Saved data entries

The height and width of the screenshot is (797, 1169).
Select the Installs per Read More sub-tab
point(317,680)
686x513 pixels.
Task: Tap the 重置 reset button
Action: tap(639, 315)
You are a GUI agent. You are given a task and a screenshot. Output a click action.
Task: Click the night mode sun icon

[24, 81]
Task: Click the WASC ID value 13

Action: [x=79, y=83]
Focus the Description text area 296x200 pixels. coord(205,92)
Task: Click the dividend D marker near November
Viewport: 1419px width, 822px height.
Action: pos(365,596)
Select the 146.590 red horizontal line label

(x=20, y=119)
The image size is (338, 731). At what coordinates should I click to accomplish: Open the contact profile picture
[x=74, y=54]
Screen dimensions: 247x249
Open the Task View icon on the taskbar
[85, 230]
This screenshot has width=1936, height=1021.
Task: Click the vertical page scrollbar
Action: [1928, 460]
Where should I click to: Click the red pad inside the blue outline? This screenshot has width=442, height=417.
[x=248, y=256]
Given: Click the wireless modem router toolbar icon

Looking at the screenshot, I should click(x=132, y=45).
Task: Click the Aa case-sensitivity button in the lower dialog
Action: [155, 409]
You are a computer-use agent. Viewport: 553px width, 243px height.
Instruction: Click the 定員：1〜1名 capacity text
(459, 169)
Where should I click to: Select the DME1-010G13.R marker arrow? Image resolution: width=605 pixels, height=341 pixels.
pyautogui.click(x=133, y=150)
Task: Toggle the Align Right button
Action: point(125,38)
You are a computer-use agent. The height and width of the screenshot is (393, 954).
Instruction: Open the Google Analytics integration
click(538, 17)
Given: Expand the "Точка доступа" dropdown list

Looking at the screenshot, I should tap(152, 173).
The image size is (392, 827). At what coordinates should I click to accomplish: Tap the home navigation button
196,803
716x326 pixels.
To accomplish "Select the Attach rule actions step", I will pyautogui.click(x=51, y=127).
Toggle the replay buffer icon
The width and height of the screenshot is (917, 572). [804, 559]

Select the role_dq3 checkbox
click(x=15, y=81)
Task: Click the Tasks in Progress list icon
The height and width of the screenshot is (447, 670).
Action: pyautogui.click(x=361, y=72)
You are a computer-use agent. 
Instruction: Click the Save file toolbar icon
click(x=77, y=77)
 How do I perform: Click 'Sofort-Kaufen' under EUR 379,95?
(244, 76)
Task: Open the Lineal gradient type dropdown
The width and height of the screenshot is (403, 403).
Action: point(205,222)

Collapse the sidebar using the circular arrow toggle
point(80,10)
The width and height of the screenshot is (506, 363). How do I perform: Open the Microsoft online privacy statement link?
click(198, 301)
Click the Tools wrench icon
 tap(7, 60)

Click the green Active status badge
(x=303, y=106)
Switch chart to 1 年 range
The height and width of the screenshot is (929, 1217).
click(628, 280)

### Activity
The data above must be returned in full, exactly as written.

### Output below
The height and width of the screenshot is (797, 1169).
Select the Installs per Read More sub-tab
point(317,680)
686x513 pixels.
Task: Tap the 重置 reset button
Action: tap(639, 315)
You are a GUI agent. You are given a task and a screenshot. Output a click action.
Task: Click the night mode sun icon

[24, 81]
Task: Click the WASC ID value 13

Action: [x=79, y=83]
Focus the Description text area 296x200 pixels. coord(205,92)
Task: Click the dividend D marker near November
Viewport: 1419px width, 822px height.
Action: pos(365,596)
Select the 146.590 red horizontal line label

(x=20, y=119)
The image size is (338, 731). At what coordinates should I click to accomplish: Open the contact profile picture
[x=74, y=54]
Screen dimensions: 247x249
Open the Task View icon on the taskbar
[85, 230]
This screenshot has width=1936, height=1021.
Task: Click the vertical page scrollbar
Action: [1928, 460]
Where should I click to: Click the red pad inside the blue outline? This screenshot has width=442, height=417.
[x=248, y=256]
Given: Click the wireless modem router toolbar icon

Looking at the screenshot, I should click(x=132, y=45).
Task: Click the Aa case-sensitivity button in the lower dialog
Action: [155, 409]
You are a computer-use agent. Viewport: 553px width, 243px height.
Instruction: Click the 定員：1〜1名 capacity text
(459, 169)
Where should I click to: Select the DME1-010G13.R marker arrow? Image resolution: width=605 pixels, height=341 pixels.
pyautogui.click(x=133, y=150)
Task: Toggle the Align Right button
Action: point(125,38)
You are a computer-use agent. The height and width of the screenshot is (393, 954).
Instruction: Open the Google Analytics integration
click(538, 17)
Given: Expand the "Точка доступа" dropdown list

Looking at the screenshot, I should tap(152, 173).
The image size is (392, 827). At what coordinates should I click to accomplish: Tap the home navigation button
196,803
716x326 pixels.
To accomplish "Select the Attach rule actions step", I will pyautogui.click(x=51, y=127).
Toggle the replay buffer icon
The width and height of the screenshot is (917, 572). [804, 559]

Select the role_dq3 checkbox
click(x=15, y=81)
Task: Click the Tasks in Progress list icon
The height and width of the screenshot is (447, 670).
Action: pyautogui.click(x=361, y=72)
You are a computer-use agent. 
Instruction: Click the Save file toolbar icon
click(x=77, y=77)
 How do I perform: Click 'Sofort-Kaufen' under EUR 379,95?
(244, 76)
Task: Open the Lineal gradient type dropdown
The width and height of the screenshot is (403, 403).
Action: point(205,222)

Collapse the sidebar using the circular arrow toggle
point(80,10)
The width and height of the screenshot is (506, 363). How do I perform: Open the Microsoft online privacy statement link?
click(198, 301)
Click the Tools wrench icon
 tap(7, 60)

Click the green Active status badge
(x=303, y=106)
Switch chart to 1 年 range
The height and width of the screenshot is (929, 1217).
click(628, 280)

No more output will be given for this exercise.